Two Bodies Passing Each Other
Matthew Olzmann

Every night in her sleep, at 3:30 a.m., my wife makes this small humming sound when the train passes our apartment. The tracks are blocks down the road -- you can't hear the engine, nor the clatter of the rails, nor the bell as the traffic beam descends -- nothing but a long, sober whistle.
A soft, "Hmmmmm" from my wife. Then nothing. The silence of a city that's nearly empty.
The glow from the one streetlight on our block slips into our room through a part in the curtains. It cuts a narrow path across the floorboards. Away from our bed and out into the living room before disappearing.
Then it's morning. Then we're in the kitchen and she's twirling all over the place, cabinet to cabinet, looking for coffee.
"That's funny," she says when I ask her about the sound she makes.
She doesn't remember any of it.
"Hmm," I say.
"Hmm," she says.
Then it's night again.
Then the train calls out across the blackness.
Hmmmm.
Then it's silent again.
"What do you dream about?" I ask.
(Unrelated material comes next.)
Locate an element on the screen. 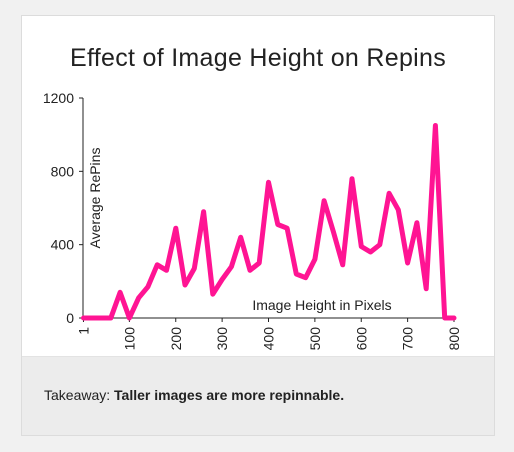  x-tick-label: 800 is located at coordinates (454, 339).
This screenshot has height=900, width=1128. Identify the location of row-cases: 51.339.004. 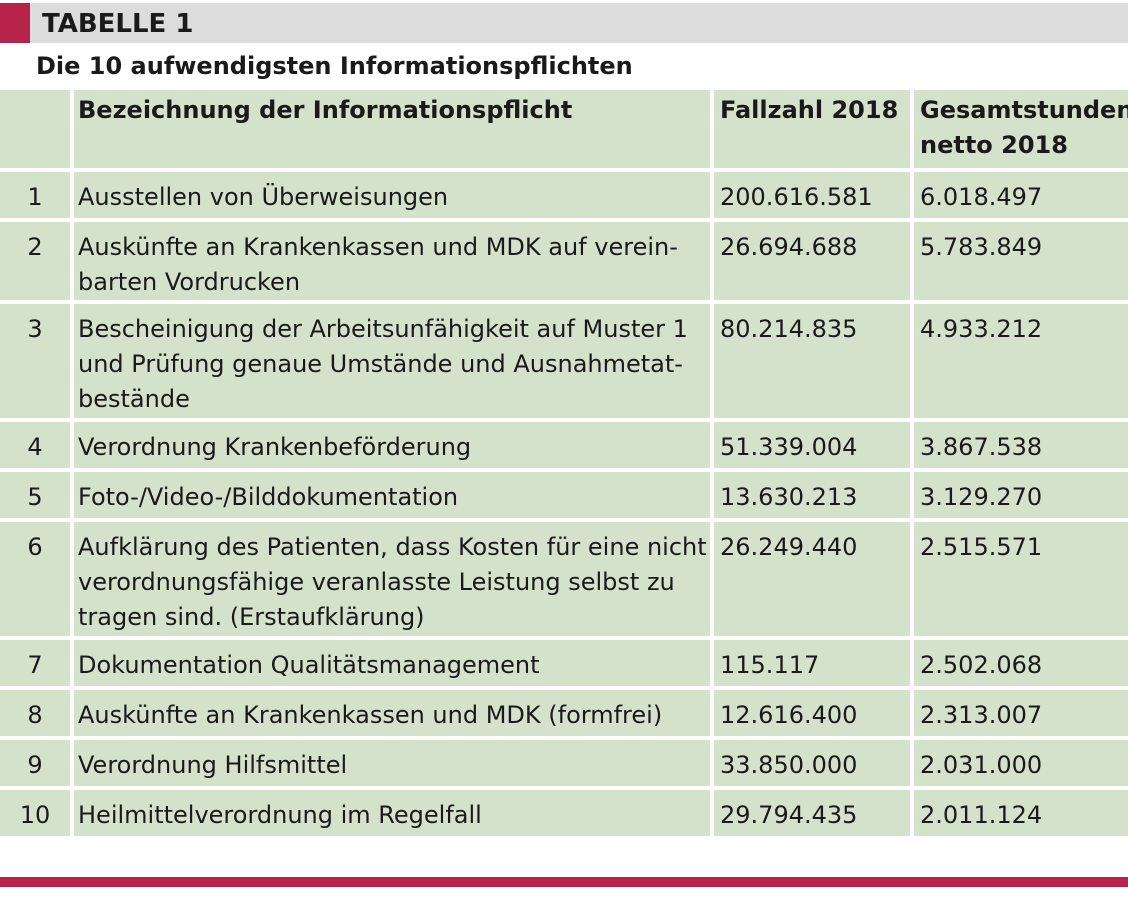
(812, 445).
She digs through a drawer then her purse, searching for a sugar packet and a spoon.
"I don't know," she says.
"What do you mean, you don't know?"
"I don't mean anything," she says, "I just don't remember."
Our marriage counselor tells us that there are parts of another person that you can never know. That we need to stop assuming things about each other. No matter how close two people are, they can't be inside each others' heads. You're not mind readers, we're told. The problem, we're told, is that couples expect to know each other fully. They eventually believe, we're told, that they can anticipate the others' actions and thoughts, but they can't.  
Then it's night again.
Have you ever seen those programs on cable about certain types of porpoises or dolphins that -- beneath the ocean surface, beneath the waves and mist and ships passing in the night -- will sing to each other across miles of darkness?
Like tines on a tuning fork. The two vibrate in unison and, in the space between, a single note of longing.
It's night again, then it's night again, then it's night again. When I roll over to look at her, I can barely make out a silhouette. Outside, something endless barrels forward.